The Mahoning Valley Organizing Collaborative is a broad based community organization operating in Mahoning, Trumbull and Columbiana County in Northeast Ohio. MVOC unites churches, neighborhood associations, block clubs, unions, schools, cultural, and non—profit organizations to organize and develop leaders to radically change structures that perpetuate poverty, racism, and social injustice. We do this work through community organizing. Organizing enables people to imagine a different reality. It involves everyday people having a real voice in the decisions that affect their lives. In the words of one organizer, “Community organizing provides the vehicle by which elements of knowledge, skills, and experience are attained by families and neighborhoods.” MVOC’s approach involves formal trainings, research, identifying common issues, creating collective and strategic ways to address those issues, and systematically strengthening institutions.
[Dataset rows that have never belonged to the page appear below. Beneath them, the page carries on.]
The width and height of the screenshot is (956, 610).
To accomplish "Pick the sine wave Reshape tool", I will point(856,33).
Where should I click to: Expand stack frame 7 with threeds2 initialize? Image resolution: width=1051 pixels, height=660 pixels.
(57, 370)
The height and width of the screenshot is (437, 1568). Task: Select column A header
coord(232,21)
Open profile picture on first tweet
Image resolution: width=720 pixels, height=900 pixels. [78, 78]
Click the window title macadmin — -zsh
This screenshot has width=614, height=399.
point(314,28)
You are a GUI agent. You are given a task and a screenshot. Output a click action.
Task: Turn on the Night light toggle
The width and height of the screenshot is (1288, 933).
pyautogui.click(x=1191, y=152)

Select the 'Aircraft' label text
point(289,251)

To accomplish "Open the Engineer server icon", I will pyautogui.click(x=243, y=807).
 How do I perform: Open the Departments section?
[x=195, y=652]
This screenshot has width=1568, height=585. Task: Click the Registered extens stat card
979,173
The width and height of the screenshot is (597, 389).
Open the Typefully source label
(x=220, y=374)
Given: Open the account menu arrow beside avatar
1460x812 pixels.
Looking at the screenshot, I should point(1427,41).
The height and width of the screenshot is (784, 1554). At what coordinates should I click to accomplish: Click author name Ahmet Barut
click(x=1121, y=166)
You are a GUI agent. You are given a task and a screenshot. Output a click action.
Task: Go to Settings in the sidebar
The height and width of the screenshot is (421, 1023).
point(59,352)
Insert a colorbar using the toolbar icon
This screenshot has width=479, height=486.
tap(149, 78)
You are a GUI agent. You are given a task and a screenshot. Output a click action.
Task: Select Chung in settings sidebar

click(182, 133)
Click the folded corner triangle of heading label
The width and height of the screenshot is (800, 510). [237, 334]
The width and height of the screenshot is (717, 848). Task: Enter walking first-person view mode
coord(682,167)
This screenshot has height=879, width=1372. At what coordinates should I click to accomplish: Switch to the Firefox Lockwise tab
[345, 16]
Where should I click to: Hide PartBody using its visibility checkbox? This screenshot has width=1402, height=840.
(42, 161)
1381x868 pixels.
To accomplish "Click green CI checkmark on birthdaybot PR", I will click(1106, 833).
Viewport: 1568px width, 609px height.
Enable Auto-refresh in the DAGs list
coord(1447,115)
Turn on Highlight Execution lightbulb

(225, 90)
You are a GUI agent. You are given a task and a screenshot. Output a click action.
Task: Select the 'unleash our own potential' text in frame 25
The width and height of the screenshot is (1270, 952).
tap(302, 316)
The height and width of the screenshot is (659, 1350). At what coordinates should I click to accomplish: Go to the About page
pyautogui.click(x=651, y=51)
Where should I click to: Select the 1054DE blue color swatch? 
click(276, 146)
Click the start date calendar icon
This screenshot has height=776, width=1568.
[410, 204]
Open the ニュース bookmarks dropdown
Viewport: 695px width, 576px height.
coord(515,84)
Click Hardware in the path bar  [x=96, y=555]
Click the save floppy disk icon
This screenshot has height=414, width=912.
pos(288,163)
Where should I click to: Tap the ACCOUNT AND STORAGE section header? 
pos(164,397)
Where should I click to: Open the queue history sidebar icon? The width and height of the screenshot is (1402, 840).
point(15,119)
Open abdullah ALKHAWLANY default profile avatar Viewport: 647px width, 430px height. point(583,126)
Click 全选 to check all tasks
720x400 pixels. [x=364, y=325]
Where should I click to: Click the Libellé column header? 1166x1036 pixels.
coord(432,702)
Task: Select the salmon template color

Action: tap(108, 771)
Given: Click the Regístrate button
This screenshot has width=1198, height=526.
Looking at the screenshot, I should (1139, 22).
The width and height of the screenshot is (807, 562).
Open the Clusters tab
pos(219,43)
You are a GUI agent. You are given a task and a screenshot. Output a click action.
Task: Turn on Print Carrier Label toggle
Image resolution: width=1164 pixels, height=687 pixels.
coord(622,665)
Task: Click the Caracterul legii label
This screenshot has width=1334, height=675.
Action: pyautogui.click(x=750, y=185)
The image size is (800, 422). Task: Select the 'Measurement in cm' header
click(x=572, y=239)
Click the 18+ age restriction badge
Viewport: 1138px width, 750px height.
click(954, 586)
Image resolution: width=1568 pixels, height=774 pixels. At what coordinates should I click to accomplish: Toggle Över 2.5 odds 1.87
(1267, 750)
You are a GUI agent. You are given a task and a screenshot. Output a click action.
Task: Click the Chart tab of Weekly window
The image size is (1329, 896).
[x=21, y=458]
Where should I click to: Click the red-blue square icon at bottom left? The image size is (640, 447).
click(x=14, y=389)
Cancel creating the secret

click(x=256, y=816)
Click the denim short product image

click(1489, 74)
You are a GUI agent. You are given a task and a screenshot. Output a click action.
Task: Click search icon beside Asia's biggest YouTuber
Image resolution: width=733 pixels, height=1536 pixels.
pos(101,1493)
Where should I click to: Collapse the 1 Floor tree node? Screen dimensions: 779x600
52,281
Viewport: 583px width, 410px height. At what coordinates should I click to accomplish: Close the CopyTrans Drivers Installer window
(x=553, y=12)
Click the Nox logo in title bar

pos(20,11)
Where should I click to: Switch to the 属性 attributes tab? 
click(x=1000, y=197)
Collectively, the organizations have an organized base in every major metropolitan area in Ohio, 65 full time professional community organizers, and a membership base of neighborhood residents, congregational members, and union members of more than 150,000 people in Ohio.
Guiding Principles
The overall vision of the Collaborative is to build a transformative base of power – and a transformative set of relationships between community organizing networks, labor unions, faith based organizations, and other partners. Our experience is that even the best alliances tend to be transactional. We come together around a ballot initiative, an organizing campaign, or a contract fight. When that activity ends, our effort to relate to one another comes to a trickle. In addition, we tend to operate in silos creating distinctions between labor, faith, and union organizing that should not and do not exist. It is time for the parts to equal the sum. From the outset, we see a defining set of principles that must distinguish this effort from the many coalitions that have failed to create a transformative set of relationships.
- Principle One: The OOC is a permanent long term alliance. It is not a momentary coalition around an issue or campaign. We are not building for the next six months, but for the next twenty five years.
- Principle Two: The OOC is built around organizing groups. In other words, groups must have organizing staff and must be able to deliver a base. The OOC is exclusive and we are not recruiting all comers or groups that are not fundamentally rooted in organizing. As a part of this, we are asking/will ask every organization to put money on the table to fund the OOC from our own budgets. We want groups that are deeply invested for the long haul.
- Principle Three: Faith based, neighborhood based, workplace (union) organizing are complimentary not competitive. Each one of these models is fundamental to building a transformative base and we cannot win unless we figure out how to knit these together. We have organizing efforts in many of the same cities which is an opportunity as opposed to challenge. We will not build new community organizing projects or engage in workplace organizing that is in direct competition with our respective constituencies.
- Principle Four: Issues and campaigns are the drivers, not end goal. There is great temptation to focus on and be swept up by our collective ability to move statewide issues. While that is fundamental and half the point, the end goal is building a truly transformative base in Ohio that moves on multiple levels – in the church basement, the neighborhood meeting, the union hall, and electorally. The vision is not a legislative victory here and there, but a reconstitution of the states politics.
- Principle Five: This Collaborative does not create more work for each of our respective organizations, but enhances existing work.
- Principle Six: A belief in power that is rooted in self-interest but also transcends it. We embrace the universals of organizing (ie. That change requires tension, the action is in the reaction, etc.) but we are not limited by the traditional and somewhat narcissistic ambition to only build our own brand. We believe that power is not a zero sum game and that the only way to have it more substantially is to work together.
"We are not building for the next six months, but for the next twenty five years."